### TRECHO CITADO

ME: Não são poucos os que afirmam que hoje, com o avanço do mercado sobre o circuito institucional (que inclui museus, universidades e meios de comunicação), não existe crítica de arte. Como você entende a importância do artista-crítico, vertente do artista-etc, no âmbito da crítica de arte hoje?

FF: Acredito que existe sim uma crítica de arte sendo feita por diferentes agentes no circuito institucional – e fora dele – que extrapola as dicotomias entre quem produz arte e quem produz crítica. O artista-crítico é uma peça chave na reinvenção do lugar da crítica, já que se coloca como ser pensante, e não apenas como quem cria um objeto a ser consumido por determinado mercado. Criar intimidade com a matéria texto é uma forma de ocupar um lugar de criação de pensamento, o que faz o circuito se expandir, como entidade viva que é. Se não, o sistema de arte segue sendo muito autofágico. Artistas criam circuito de forma ativa, escrevem histórias da arte.

ME: O comércio justo é entendido como um movimento social e também como um modelo comercial que posiciona, em seu centro, os seres humanos. Ele busca promover formas responsáveis e sustentáveis de produzir e comercializar, assim como oportunidades de desenvolvimento para agentes em desvantagem econômica e social. Qual a importância de pensarmos formas de comercializar arte sem agenciamento ou, ainda, sem fins lucrativos?

######

**O QUE SE PEDE**
Responda com base no trecho sobre crítica de arte:
(a) Quais instituições o circuito institucional inclui?
(b) Segundo FF, o que o artista-crítico é na reinvenção do lugar da crítica?
(c) De que duas formas o comércio justo é entendido?
O material que vem depois não tem relação com o trecho.

### CONJUNTO DE DADOS

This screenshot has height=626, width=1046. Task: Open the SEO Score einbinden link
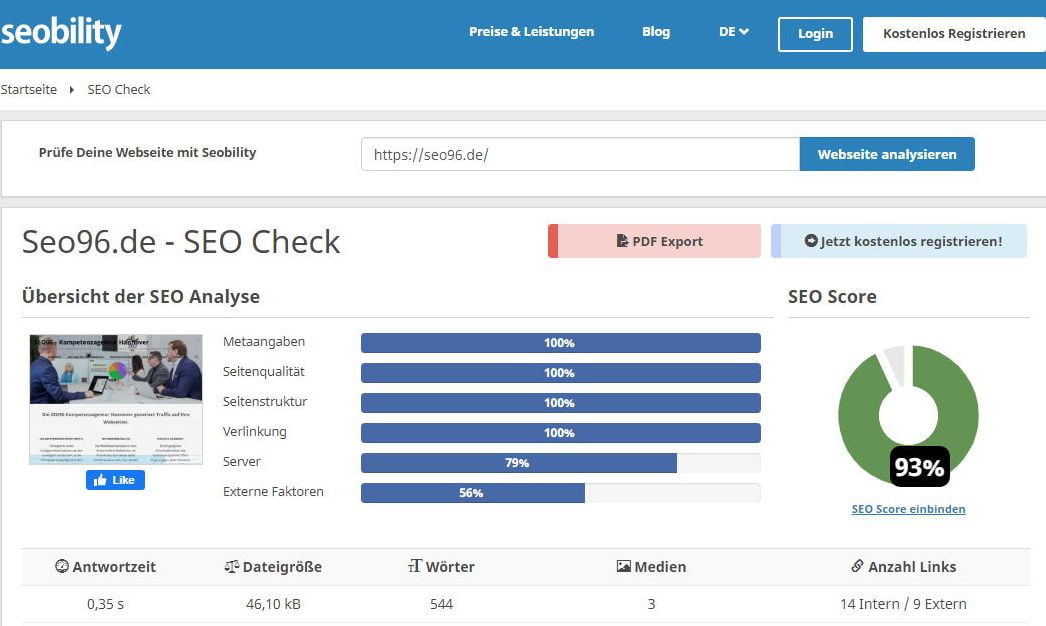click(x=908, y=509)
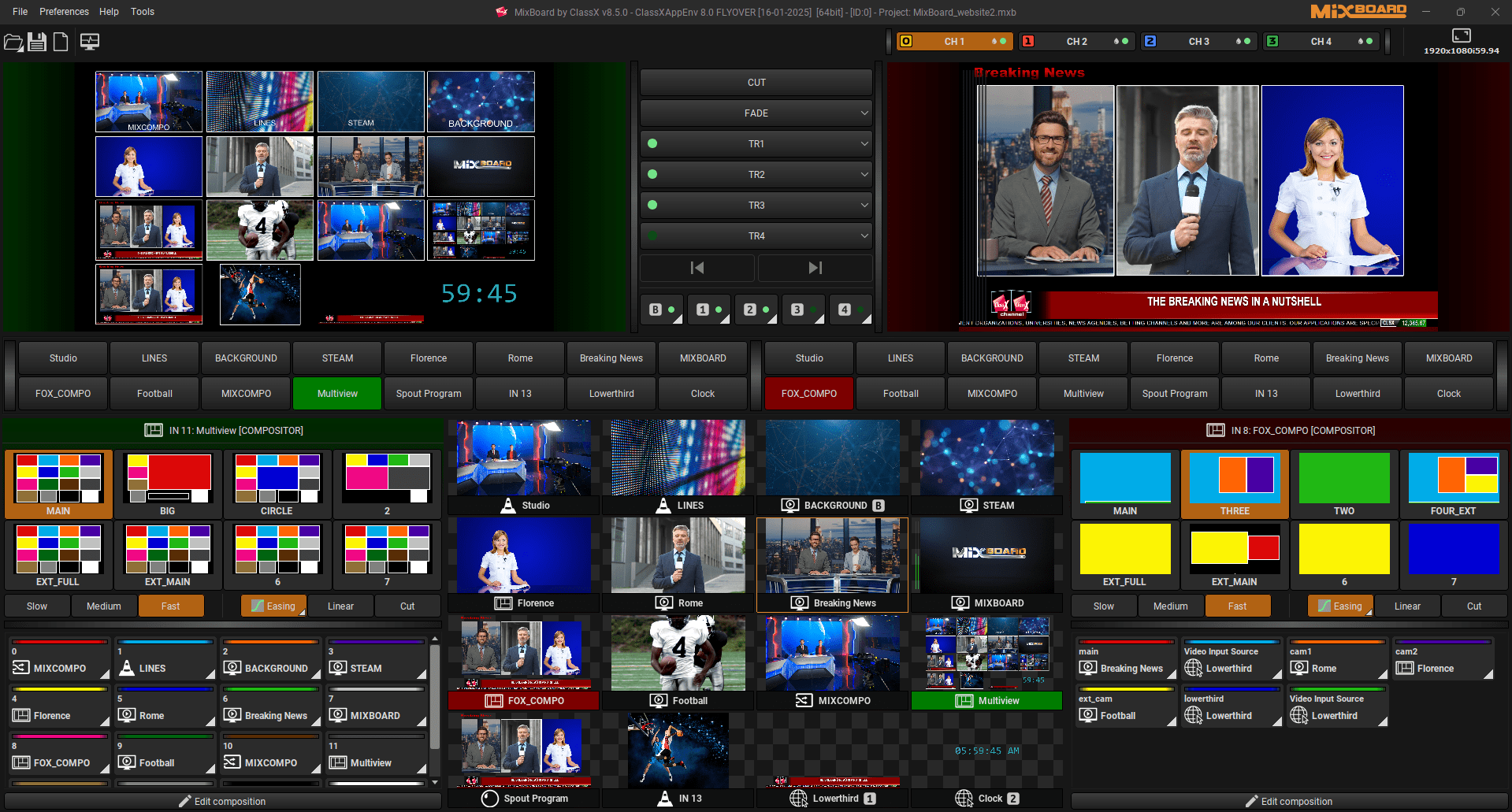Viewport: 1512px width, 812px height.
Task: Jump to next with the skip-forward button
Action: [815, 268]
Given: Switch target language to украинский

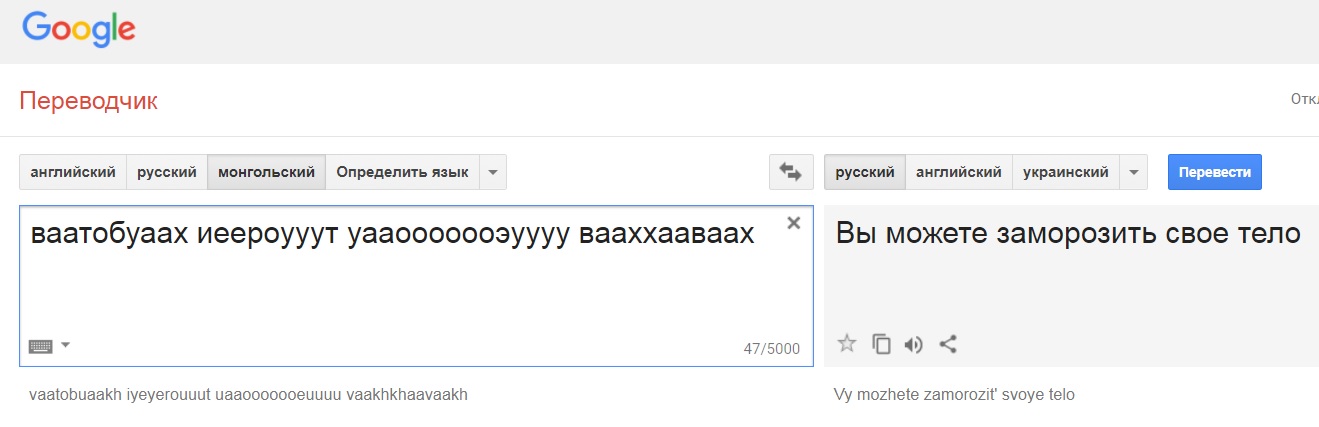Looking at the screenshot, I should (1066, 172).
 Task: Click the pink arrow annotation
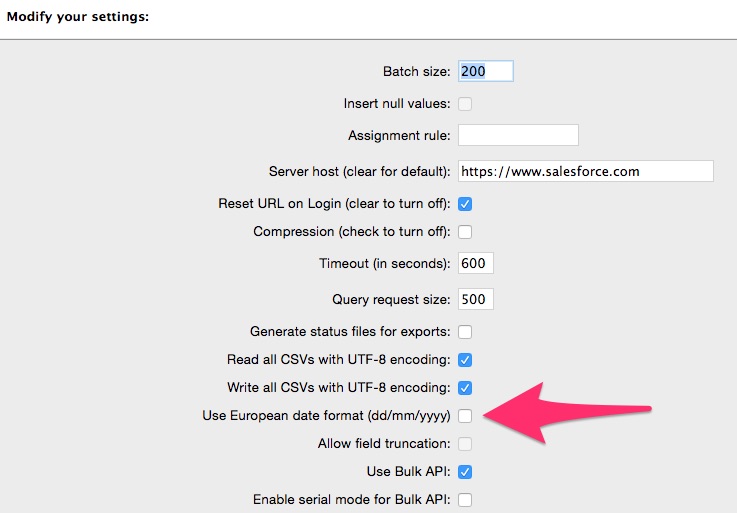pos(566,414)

######

**RESULTADO A SEGUIR**
(a) Museus, universidades e meios de comunicação.
(b) Uma peça chave.
(c) Como um movimento social e como um modelo comercial que põe os seres humanos no centro.